Losing custody of my kids was the darkest chapter of my life. There’s no easy way to describe the pain of being separated from the most precious part of your world. It felt like my heart was ripped out, and every day since has been a battle to heal and rebuild what was shattered.
I never imagined my life would take such a turn. I’d always tried to be a good mother — present, loving, doing everything in my power to give my children the best life possible. But I made the mistake so many of us make when caught in a toxic, narcissistic relationship: I lost myself while trying to hold on to someone who never truly cared.
It broke me. Mentally, emotionally, and spiritually, I hit rock bottom. That breakdown cost me more than I can express, including the custody of my kids. Watching their father step into the role of "the responsible parent" while throwing my failures in my face was like salt on an open wound. On one hand, I was relieved to see my children well taken care of. On the other hand, I was devastated that it wasn’t me providing that care.
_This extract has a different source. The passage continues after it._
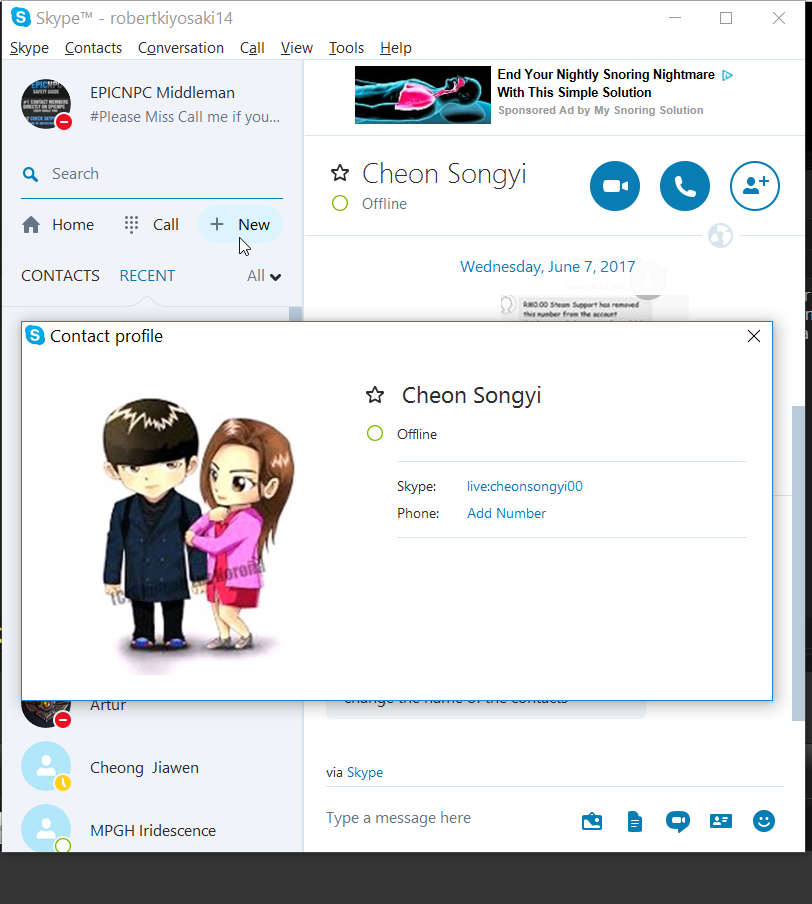The height and width of the screenshot is (904, 812).
Task: Send a photo with the image icon
Action: coord(592,821)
He constantly reminds me of my shortcomings, telling me I don’t love my kids or that I’m incapable of being the mother they deserve. Narcissists thrive on control, and I feel like he’s determined to keep me down — to ensure that I never fully recover, never get my life back, and never reclaim my role as their mother.
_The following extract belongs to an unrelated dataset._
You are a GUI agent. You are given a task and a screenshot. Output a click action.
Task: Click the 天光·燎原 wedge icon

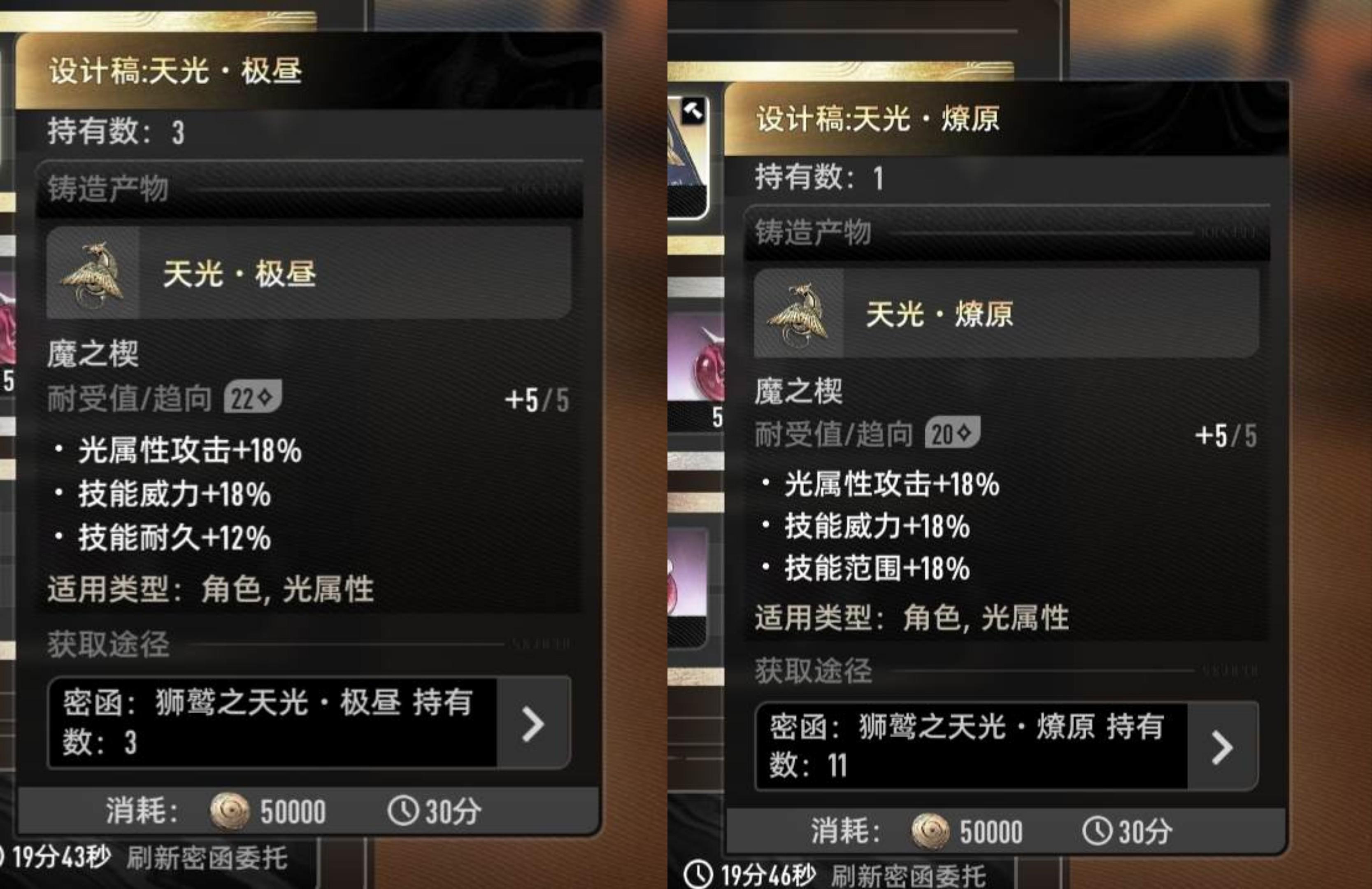click(x=799, y=314)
Two parents are supposed to work together for the well-being of their children. But that’s not how this works with him. He fights me every step of the way, making co-parenting feel impossible. I’ve tried to be mature, to prioritize the kids, and to encourage their relationship with their dad because I know how important that is. But he doesn't show me the same respect. Instead, it feels like he’s using the kids as a weapon to hurt me and to reinforce his control.
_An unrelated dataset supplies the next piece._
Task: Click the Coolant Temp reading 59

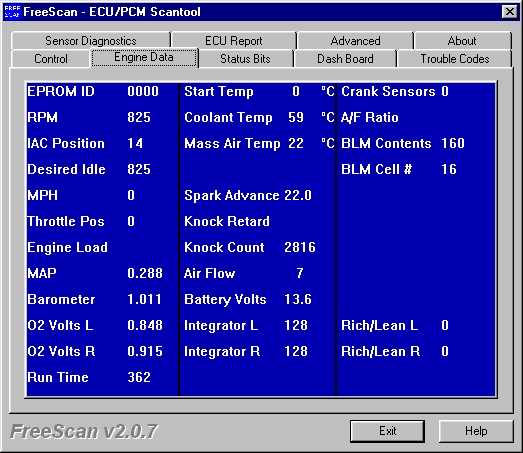Action: click(296, 117)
A few years ago, I begged him — "No matter what happens between us, never take the kids away from me. They’re my heart." But that didn’t stop him. Losing them became the ultimate punishment for stepping away from his control.
But here’s the thing: I’m not giving up. I refuse to let this be the end of my story. I’m fighting every day to heal from the damage he caused, to rebuild myself piece by piece. I’m determined to be the strong, stable mother my kids need. They deserve to see a parent who fights for them, even when the odds seem stacked against her.
If you’ve been in this place — broken, blamed, and fighting to reclaim your life — I want you to know you’re not alone. Healing is possible, and the darkness doesn’t last forever.
One step at a time, I’m learning to find myself again. And if you're reading this, I hope you will too. Keep fighting, keep healing, and never forget: You are stronger than the pain you've endured.